I'm a teacher, keep me in here!
What's that? It's been done before? No, listen. Everything about this really is real. And did I mention that it's very cheap?
Here's how it works. The contestants will be real teachers with real mortgages and car loans. That will make it easy to pile on the humiliating ordeals without them being able to give up too easily. If they do they will have to resign and lose their job. The last one to crack will be given early retirement and an enhanced pension.
We will film it in a real school - we have looked at several locations and are spoilt for choice, they are all so disgusting. That's the hostile environment sorted. The savage inhabitants are the pupils. And we won't need a production team to set the challenges: the pupils will do it. The average class of 15-year-olds could come up with much more terrifying ordeals than sticking your head in a bucket of eels.
However, our pilot programme showed the teachers are proving much tougher than the celebs in all those other reality progs. No matter how odd the challenges we have set, it seems they have already had to deal with the very same situations in their day-to-day teaching.

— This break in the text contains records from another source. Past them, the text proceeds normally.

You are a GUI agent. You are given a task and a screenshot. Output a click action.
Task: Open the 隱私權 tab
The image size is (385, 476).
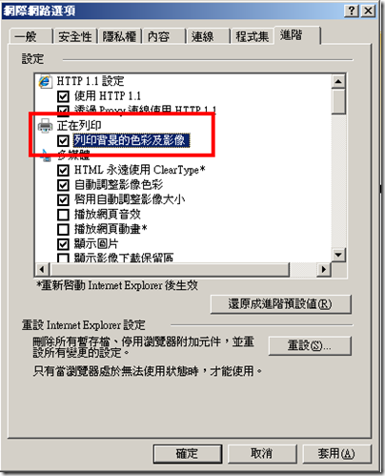tap(119, 36)
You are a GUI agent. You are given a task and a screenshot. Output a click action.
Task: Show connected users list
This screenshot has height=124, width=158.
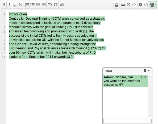[153, 5]
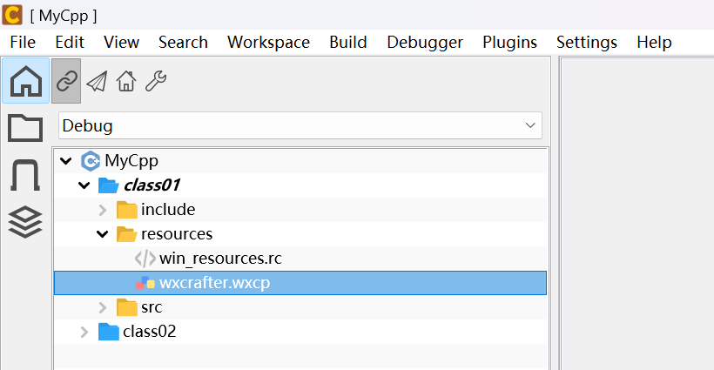The image size is (714, 370).
Task: Collapse the MyCpp workspace node
Action: coord(66,161)
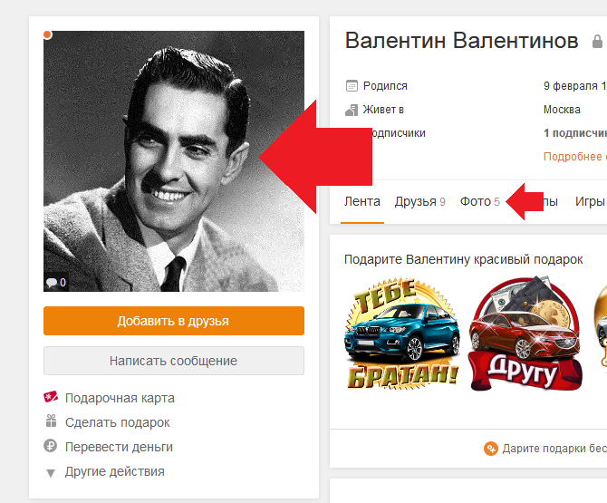Go to the Игры tab

click(590, 202)
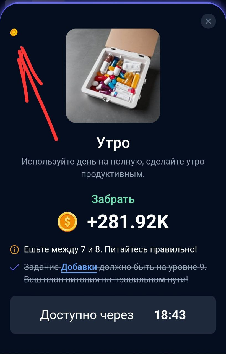The height and width of the screenshot is (354, 226).
Task: Tap the dollar coin icon beside the reward
Action: (67, 222)
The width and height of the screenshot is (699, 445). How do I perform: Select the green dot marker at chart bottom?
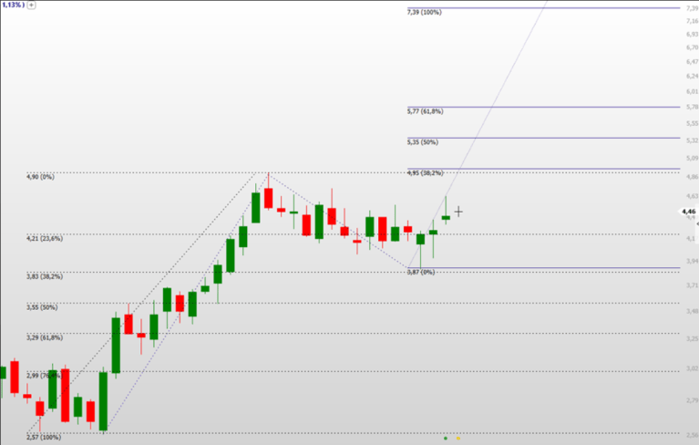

We have tried depriving them of heat and electricity, but they just said, "here we go again!". We deprived them of breaks, denied them food at lunchtime. They hardly seemed to notice.
We made them teach pupils who were known to be violent, high on drugs or severely emotionally disturbed, and still they turned up to take more punishment. We need to think of something that will reduce them to gibbering wrecks - after all, that's what the viewers want, isn't it?